I’d use a Type 1 version, but I don’t have it in semibold, and the TT semibold (with about 15 characters) shows up as just one font, apparently without a problem.
Any idea what the problem is? TIA.
When it comes to wide format digital printing, it depends on the capibilities of the RIP in use. When printing directly from a PDF file, things can randomly drop off the artwork altogether, so its best to print using an EPS or TIFF.. unfortunately if you open a PDF in Illustrator that has live text and you are missing the fonts then it can make things difficult..
excellent post written by Dov Isaacs on this topic @ http://forums.adobe.com/thread/853138?tstart=0
Hi,
Can you tell me what impact it has on the PRESS?
Since we sometimes got problems with our DI- PRESS recognizing the font.
For example: i put a character like this: ”;” in a font u dont see much. The DI-PRESS cant ‘’see” it and it will give a ‘’square” character instead of the correct one. Now when i change the text to outlines the press doesnt have any problems anymore. But since i got text with -Strikethrough i cant do that specific sentense in outlines since it will remove the ”Strikethrough”.
Any ideas?
Thanks in advance
Weak article.
In an ideal, magical world where everything works like it’s supposed to, you should never have to outline anything. In the real world, all sorts of font problems occur all the time. As a designer and prepressman I’ve seen countless examples. Problems when printing, different problems when platemaking, problems even just viewing embedded fonts on screen in Acrobat. ALWAYS get a flattened or printed proof on any costly job.
[...] a piece on why you shouldn’t convert text to outlines. I generally agree with Steve’s last comment, where he says if your printer wants you to [...]
Wrong wrong and wrong.
You are assuming all printshops are printing offset or paper printing in general.
As a textile printer for 20 plus years, our process is quite different.
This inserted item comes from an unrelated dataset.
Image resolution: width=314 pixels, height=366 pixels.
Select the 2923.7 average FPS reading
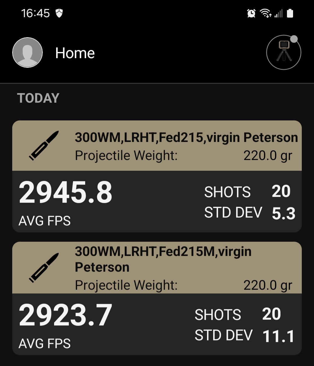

We need to get color separations out of the artwork, each screen using a different sep. In order to do this, we need files that can be separated out, not printed as is out of a pdf (especially given that they are often not sent in spot color).
When we get files which have embedded fonts in the pdf, the fonts do in fact convert to another font style when brought into any other program if we do not happen to have the same font. Thus, any textile printer would in fact need all fonts converted to outline to retain the look.
Sometimes people use free fonts that I can download and then bring in the file, but often if they are commercial fonts I am not going to buy new fonts for every poorly made pdf that comes in.
In my industry, outline fonts is definitely necessary… that is no myth.
@MDV and @Artisticallyderanged: You’re putting your blame in the wrong place. If the embedded fonts are changing when you separate them, then it is whatever old, cruddy, buggy software you’re using to convert them that is the problem, not the PDF.
You have bought into your own myth, that converting fonts to outlines is necessary. That myth was started by third-party software developers who are apparently too lazy to update their software to 21st century standards.
Whether you’re talking flexo or offset or screen printing or whatever… forcing people to convert text to outlines is the fault of your outdated software, not InDesign, the fonts, or anything else.